Blosc filter for HDF5

Blosc <http://www.blosc.org> is a compression library that claims to be
faster than standard zlib. There is also a Blosc filter for HDF5 <
https://github.com/Blosc/hdf5-blosc>. The Julia language <
http://julialang.org> uses HDF5 as the "default" way to store binary data
on disk <https://github.com/JuliaLang/JLD.jl>.

It so happens that JLD uses Blosc by default; if you install JLD, then HDF5
and Blosc will both be installed automatically.

This also means that the respective HDF5 files are not readable by vanilla
HDF5 implementations, since these do not know about the Blosc filter.

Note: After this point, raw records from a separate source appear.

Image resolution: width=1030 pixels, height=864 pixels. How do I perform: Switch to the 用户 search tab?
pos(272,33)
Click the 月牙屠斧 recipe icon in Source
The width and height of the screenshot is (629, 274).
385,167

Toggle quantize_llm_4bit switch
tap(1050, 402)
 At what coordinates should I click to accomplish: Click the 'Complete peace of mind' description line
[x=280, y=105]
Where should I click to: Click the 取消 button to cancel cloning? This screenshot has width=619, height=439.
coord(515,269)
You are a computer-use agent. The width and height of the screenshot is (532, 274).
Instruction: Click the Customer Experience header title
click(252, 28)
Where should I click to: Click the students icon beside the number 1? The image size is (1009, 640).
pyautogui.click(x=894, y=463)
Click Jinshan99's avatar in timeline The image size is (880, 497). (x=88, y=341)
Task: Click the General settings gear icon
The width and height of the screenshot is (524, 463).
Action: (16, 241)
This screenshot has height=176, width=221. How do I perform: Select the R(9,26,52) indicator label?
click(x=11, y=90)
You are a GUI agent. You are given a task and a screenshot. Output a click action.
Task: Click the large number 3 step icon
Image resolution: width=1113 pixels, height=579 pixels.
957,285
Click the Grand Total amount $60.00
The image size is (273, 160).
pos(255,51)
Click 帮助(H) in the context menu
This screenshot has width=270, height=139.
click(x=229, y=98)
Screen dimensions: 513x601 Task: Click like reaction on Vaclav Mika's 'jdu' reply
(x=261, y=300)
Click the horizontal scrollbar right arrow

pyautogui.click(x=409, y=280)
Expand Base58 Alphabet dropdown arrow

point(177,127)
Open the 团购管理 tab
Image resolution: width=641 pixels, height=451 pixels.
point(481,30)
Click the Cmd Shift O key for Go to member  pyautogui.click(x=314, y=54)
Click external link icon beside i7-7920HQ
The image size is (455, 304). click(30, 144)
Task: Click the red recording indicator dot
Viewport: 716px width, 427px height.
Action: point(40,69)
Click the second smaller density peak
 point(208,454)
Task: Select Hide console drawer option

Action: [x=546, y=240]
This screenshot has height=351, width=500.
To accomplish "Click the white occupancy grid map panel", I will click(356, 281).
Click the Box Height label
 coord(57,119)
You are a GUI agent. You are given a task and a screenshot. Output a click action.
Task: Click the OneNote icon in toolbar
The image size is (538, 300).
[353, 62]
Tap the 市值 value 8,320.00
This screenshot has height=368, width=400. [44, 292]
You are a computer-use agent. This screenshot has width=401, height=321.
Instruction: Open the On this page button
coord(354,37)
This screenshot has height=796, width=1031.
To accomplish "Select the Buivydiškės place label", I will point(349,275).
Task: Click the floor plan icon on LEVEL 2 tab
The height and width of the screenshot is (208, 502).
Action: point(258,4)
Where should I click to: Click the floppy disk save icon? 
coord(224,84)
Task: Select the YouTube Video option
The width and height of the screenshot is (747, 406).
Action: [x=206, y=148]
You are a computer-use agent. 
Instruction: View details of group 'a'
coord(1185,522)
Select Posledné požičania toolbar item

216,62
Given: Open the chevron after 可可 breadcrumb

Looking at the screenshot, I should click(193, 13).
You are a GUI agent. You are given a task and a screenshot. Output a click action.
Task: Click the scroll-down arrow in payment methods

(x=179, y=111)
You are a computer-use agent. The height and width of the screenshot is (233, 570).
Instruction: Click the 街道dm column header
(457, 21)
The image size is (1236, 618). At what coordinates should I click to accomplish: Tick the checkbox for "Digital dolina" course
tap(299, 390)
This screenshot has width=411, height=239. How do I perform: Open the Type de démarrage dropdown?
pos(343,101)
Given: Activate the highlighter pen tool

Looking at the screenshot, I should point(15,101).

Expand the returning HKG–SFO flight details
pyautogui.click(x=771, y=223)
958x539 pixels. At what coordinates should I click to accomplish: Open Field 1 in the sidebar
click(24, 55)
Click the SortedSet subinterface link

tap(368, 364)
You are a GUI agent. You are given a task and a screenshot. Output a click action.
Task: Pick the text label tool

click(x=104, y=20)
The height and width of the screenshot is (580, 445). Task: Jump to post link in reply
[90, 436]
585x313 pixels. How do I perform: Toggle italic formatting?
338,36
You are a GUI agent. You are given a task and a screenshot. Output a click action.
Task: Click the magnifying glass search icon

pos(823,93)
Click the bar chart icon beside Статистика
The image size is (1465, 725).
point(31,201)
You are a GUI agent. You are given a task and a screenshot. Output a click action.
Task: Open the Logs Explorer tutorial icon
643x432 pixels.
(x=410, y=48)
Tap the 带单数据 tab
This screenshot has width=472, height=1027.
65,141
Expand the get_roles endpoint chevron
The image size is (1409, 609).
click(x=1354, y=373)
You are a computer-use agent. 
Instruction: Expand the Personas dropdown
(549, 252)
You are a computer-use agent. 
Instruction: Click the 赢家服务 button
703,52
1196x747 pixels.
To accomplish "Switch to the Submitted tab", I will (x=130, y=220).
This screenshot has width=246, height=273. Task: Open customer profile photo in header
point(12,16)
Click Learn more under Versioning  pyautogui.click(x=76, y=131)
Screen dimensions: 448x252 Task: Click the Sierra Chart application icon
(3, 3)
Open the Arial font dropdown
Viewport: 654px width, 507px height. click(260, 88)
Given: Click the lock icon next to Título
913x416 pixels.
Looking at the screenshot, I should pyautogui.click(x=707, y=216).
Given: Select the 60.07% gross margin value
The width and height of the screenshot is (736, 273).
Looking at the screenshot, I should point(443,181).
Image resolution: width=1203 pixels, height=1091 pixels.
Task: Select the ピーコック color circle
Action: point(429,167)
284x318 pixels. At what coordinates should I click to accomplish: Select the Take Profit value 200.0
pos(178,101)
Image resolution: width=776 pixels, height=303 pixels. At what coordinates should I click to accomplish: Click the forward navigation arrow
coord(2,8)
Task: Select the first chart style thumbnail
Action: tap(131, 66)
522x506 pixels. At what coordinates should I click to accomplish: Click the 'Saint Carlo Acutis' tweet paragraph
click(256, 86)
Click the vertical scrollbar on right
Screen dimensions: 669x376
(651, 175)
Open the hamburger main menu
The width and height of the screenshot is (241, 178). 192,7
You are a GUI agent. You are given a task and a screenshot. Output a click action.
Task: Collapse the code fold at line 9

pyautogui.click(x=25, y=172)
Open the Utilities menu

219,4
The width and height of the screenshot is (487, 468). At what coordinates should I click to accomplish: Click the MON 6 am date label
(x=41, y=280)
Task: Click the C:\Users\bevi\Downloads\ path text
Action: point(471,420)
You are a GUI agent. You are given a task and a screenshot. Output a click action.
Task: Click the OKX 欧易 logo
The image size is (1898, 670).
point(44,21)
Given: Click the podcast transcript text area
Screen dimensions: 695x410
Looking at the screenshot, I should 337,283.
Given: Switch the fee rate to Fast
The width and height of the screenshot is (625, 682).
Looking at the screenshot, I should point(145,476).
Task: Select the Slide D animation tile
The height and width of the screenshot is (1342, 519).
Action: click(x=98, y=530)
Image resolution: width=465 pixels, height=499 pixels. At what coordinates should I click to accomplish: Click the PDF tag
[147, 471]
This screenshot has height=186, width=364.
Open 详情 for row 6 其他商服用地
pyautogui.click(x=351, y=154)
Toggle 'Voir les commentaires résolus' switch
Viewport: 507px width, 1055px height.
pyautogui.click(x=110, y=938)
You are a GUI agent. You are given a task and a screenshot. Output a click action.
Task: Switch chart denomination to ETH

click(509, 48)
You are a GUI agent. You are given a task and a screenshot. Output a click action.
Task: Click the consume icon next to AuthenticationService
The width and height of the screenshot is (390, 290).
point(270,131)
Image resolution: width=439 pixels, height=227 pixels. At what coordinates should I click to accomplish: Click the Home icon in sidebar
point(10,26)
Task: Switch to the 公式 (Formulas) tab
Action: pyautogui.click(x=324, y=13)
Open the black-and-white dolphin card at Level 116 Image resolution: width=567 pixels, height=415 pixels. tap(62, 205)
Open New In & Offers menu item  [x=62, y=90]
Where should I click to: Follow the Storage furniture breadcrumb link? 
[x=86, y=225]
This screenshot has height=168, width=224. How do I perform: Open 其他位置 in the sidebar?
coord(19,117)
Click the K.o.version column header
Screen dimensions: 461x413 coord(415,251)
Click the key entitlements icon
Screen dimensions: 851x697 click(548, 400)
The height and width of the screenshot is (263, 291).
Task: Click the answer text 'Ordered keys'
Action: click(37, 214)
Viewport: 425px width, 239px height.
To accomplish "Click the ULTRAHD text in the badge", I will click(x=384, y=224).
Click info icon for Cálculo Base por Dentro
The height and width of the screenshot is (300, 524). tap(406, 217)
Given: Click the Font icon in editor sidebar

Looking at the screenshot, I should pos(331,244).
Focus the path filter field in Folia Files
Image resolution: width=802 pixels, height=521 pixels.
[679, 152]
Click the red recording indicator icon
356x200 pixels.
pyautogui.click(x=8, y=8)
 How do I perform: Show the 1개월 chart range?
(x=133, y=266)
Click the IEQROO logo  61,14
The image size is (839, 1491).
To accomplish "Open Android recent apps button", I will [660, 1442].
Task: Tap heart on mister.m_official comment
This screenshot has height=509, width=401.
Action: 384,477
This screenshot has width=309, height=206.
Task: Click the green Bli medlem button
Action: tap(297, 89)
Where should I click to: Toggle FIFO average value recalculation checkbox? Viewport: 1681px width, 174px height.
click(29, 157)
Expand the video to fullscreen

Are you aware of Blosc? What are your thoughts about it -- is it worthwhile
to use it to improve compression speed? Is it feasible to include Blosc
with HDF5 by default, or to suggest to install Blosc in HDF5's install
instructions, or to include a Blosc decompressor in HDF5?

-erik

···

--
Erik Schnetter <schnetter@gmail.com>
http://www.perimeterinstitute.ca/personal/eschnetter/

Erik,

The HDF Group is aware of the BLOSC filter. Unfortunately, we cannot support all available filters and another solution is needed.

As you probably know, we implemented dynamically loaded filters<https://www.hdfgroup.org/HDF5/doc/Advanced/DynamicallyLoadedFilters/> in the HDF5 1.8.11 release. Starting with this release custom HDF5 filters can be used with vanilla HDF5 implementations. But this is not enough since there is no centralized place from where the users can download the source (or better - tested binaries) of the registered HDF5 filters. For example, in order to read HDF5 file created by PyTables using bzip2, one has to use PyTables, or reimplement the filter since bzip2 plugin is not publicly available.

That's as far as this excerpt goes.